Member of the Mississippi House of Representatives from the Warren County district
- In office January 1896 – January 1900 Serving with George Anderson J. W. Collier

Personal details
- Born: April 9, 1836 France
- Died: January 12, 1922 (aged 85) Yazoo City, Mississippi
- Party: Democratic

= Charles Ehrman =

American politician

Charles Ehrman (April 9, 1836 – January 12, 1922) was a French-born American politician. He represented Warren County in the Mississippi House of Representatives from 1896 to 1900.

== Early life ==
Charles Ehrman was born in France on April 9, 1836. He emigrated from Alsace-Lorraine to the United States.

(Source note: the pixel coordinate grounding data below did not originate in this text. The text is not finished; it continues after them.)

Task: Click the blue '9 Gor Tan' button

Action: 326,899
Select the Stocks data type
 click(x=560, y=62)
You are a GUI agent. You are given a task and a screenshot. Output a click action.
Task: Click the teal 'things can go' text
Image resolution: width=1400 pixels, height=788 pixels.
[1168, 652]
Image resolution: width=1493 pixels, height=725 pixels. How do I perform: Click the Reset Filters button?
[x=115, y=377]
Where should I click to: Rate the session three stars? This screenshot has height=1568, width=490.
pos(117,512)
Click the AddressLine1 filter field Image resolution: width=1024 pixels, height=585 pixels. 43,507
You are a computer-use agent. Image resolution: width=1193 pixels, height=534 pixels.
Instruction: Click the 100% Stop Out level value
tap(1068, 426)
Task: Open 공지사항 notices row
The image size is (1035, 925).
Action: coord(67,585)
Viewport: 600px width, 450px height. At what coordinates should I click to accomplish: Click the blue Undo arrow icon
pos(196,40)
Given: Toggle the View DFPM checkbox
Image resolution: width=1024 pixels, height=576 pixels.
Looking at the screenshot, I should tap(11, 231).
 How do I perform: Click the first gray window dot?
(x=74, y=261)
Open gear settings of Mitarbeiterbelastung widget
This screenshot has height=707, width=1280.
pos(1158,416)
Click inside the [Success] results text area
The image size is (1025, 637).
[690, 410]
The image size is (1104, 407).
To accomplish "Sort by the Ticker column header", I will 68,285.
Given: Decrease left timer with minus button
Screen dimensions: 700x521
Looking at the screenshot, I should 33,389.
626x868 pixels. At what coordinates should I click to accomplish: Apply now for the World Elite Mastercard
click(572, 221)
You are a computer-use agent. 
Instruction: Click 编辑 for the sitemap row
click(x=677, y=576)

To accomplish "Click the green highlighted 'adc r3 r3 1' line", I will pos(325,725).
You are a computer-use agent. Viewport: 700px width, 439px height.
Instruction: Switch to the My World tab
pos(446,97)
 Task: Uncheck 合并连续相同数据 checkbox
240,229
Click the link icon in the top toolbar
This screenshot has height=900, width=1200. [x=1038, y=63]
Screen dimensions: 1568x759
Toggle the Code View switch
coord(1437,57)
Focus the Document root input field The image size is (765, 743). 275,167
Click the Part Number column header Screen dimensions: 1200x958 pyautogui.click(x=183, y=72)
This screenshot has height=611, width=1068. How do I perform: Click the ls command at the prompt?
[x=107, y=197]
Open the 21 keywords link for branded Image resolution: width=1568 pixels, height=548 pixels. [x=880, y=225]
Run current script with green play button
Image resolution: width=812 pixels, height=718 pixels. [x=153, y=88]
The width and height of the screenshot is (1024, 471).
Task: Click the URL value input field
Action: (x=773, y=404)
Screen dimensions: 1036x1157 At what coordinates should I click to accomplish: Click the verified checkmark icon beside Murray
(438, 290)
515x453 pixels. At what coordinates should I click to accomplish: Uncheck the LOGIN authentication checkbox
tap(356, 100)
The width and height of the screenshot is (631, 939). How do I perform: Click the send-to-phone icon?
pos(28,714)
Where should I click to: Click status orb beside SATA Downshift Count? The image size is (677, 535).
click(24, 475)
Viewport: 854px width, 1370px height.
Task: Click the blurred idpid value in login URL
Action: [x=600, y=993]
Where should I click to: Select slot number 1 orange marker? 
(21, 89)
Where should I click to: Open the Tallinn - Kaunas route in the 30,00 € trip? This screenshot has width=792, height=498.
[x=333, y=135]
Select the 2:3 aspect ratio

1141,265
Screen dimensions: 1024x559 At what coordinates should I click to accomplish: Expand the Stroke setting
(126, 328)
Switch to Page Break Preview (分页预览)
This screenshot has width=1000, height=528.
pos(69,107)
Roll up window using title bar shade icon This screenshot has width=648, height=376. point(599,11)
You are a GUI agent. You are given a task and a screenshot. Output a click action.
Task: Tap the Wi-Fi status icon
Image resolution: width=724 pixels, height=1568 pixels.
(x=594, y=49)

He served in the Confederate Army and was captured at Memphis, but later paroled. He was a stock trader who lived in Vicksburg. His family owned a large meat dealing business. He represented Warren County as a Democrat in the Mississippi House of Representatives starting on January 7, 1896. Ehrman died on January 12, 1922, in Yazoo City, Mississippi.

== Personal life ==
Ehrman was Jewish. He married Clara Elbert on July 27, 1855, in Mobile County, Alabama. His son, Albert A. Ehrman, was born on July 1, 1860, in Hillsboro, Mississippi. He had two other sons, Jake and Henry Moses.